Dans les deux cas, estonien et géorgien, que l’on peut également
étendre à l’Ukraine en 2014, il convient de considérer la relative
faiblesse de l’adversaire en termes techniques. La cybersécurité des
infrastructures publiques ou des éléments militaires dans ces deux pays
semble faible, loin des standards européens, américains ou chinois.
Sans vouloir minimiser les compétences de la Russie ou des acteurs de
nationalité russe, le niveau des adversaires ou des opposants est à
prendre en compte dans l’analyse qui peut être faite a posteriori des
cyberattaques. Toutefois, ces actions démontrent également que la
Russie n’est jamais là où on l’attend.
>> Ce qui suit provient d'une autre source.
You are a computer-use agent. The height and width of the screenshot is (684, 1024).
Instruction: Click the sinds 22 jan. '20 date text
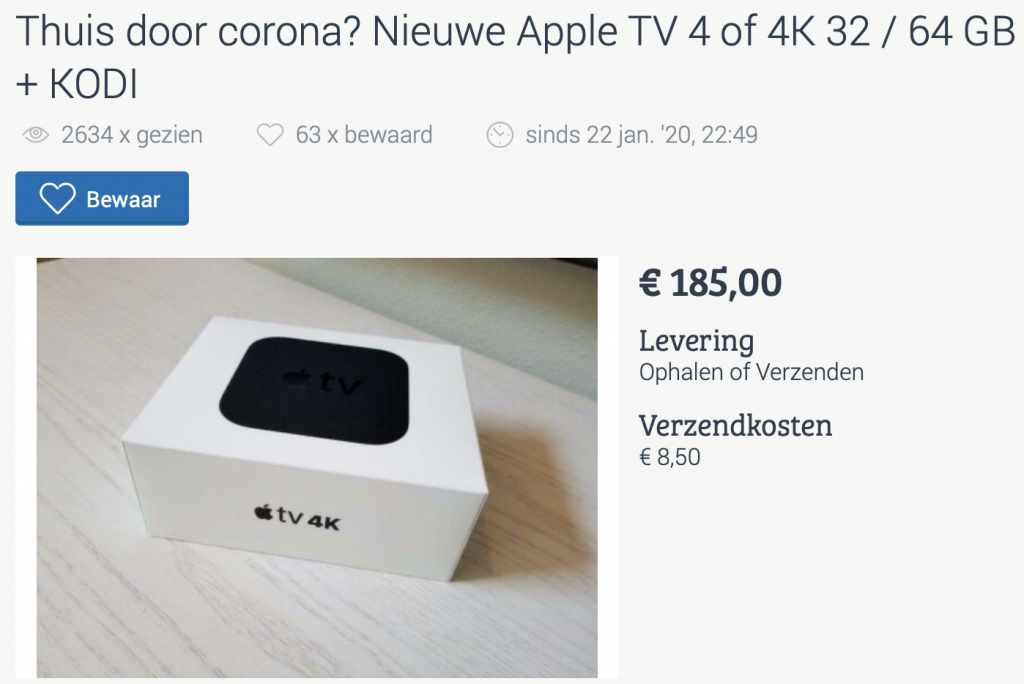[x=641, y=135]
Dans le cas estonien, même s’il ne
s’agit que d’un faisceau de présomptions, la coordination des actions
des hackers et des trolls pour l’accomplissement de la punition
symbolique d’un gouvernement ayant, selon Moscou, bafoué l’histoire,
est particulièrement fine dans l’utilisation de la dissimulation. Dans le
cas géorgien, la Russie a surpris par le niveau de ses opérations
combinées, utilisant le cyberespace en complément des moyens
conventionnels. La dissimulation – la maskirovka – permanente des
capacités de la Russie soulève de nombreuses interrogations sur ses
buts et ses capacités réelles, ce qui ne fait qu’entretenir l’idée du cyber-
ours attendant le moment idoine pour sortir de sa torpeur.
Le RuNet et le cyberespace
La galaxie des sites en langue russe, connue sous le nom de RuNet,
présente les attributs d’un écosystème russophone, sans toutefois avoir
la cohérence d’ensemble de son homologue chinois. Le RuNet est en
réalité structuré autour de trois sites majeurs que sont Yandex,
Vkontakte et Mail.ru. En offrant le triptyque moteur de recherche/réseau
social/suite mail, le RuNet donne aux utilisateurs russophones les
moyens de la communication 2.0 à un espace culturel singulier. Il
constitue un ensemble avec lequel il faut compter dans le cyberespace
même s’il ne dispose pas des mastodontes de l’e-commerce comme
Amazon ou Alibaba et si des sites comme Yandex ou Vkontakte ont une
audience limitée hors de la sphère russe.